You didn’t reach stretch goal to make Braille version of OpenWTC available. But in 2014, you did release Open Goldberg in Braille anyway thanks to RNIB’s involvement. Could you tell a bit about your collaboration with that institute? What’s the plan for OpenWTC?
Thomas: In the spring of 2013, we were approached by the people at the Royal Institute for the Blind based in London. RNIB helps visually impaired and blind musicians to obtain sheet music in the way they can read it, as a large print version or as a Braille score. To offer this service, RNIB in turn relies on hundreds of volunteers who use very expensive and proprietary notation software to transcribe music and create these special editions.
They wondered if MuseScore could help to make this process simpler and less expensive. As MuseScore is all about making music more accessible, we didn’t think twice to take on this challenge. Yet, quite some development was needed.

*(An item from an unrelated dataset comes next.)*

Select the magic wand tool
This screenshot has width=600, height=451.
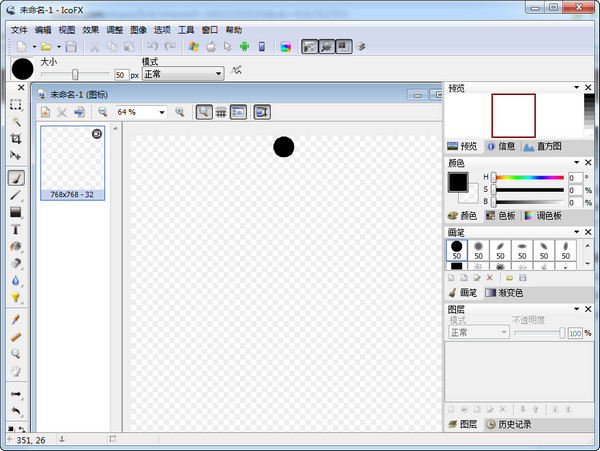coord(16,122)

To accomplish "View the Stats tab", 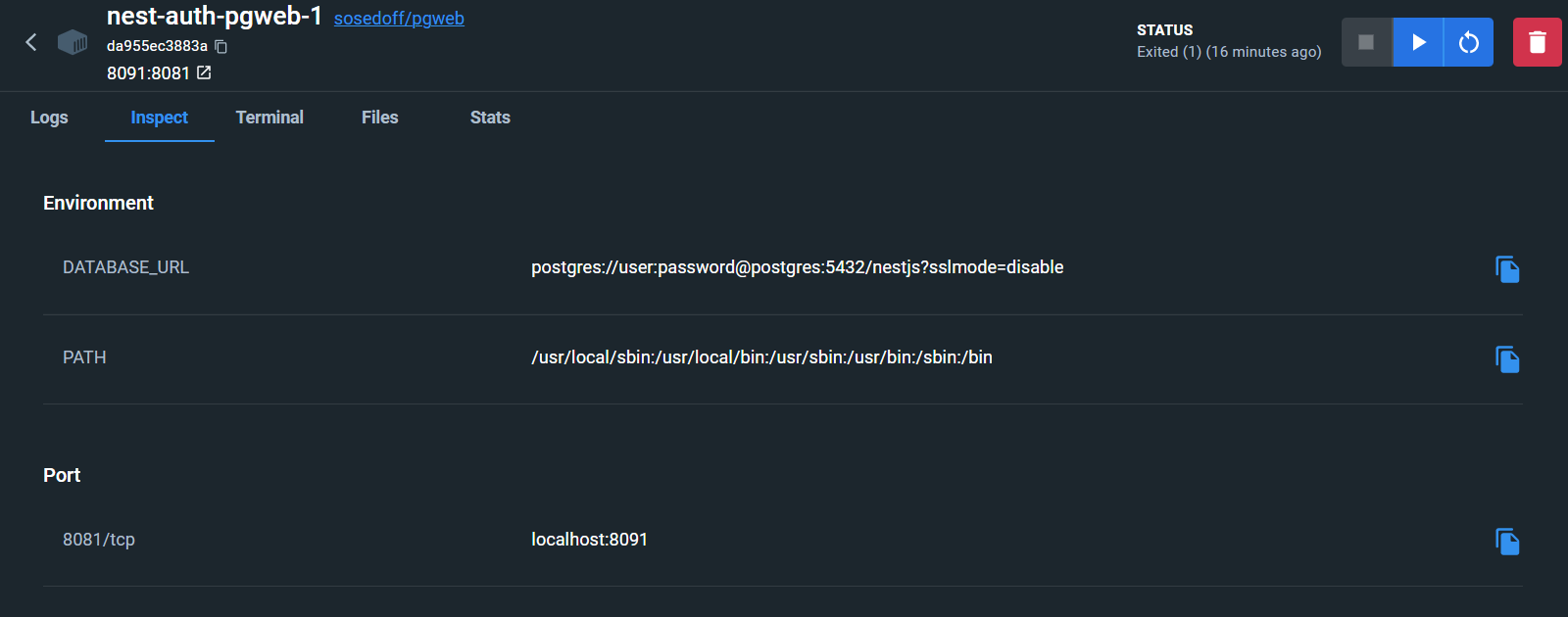I will (x=490, y=118).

The first project revolved around implementing RNIB’s own invented standard named Modified Stave Notation into MuseScore, which is basically a set of engraving rules to create large print music which is easier to read by visually impaired musicians.
In a follow up project, the focus was on making MuseScore more accessible by making it work with the NVDA screen reader so that MuseScore could verbally read the music to you while navigating through the score.
So today with the Open Well-Tempered Clavier edition freely available for everyone, visually impaired musicians can open it in MuseScore 2.0, apply an MSN style to it, and create their own large print edition. Blind musicians can let MuseScore verbally read the score, or read the Well-Tempered Clavier through their braille terminals.
I’m demonstrating these innovations to the public for the first time at the UKAAF conference on March 20th in London.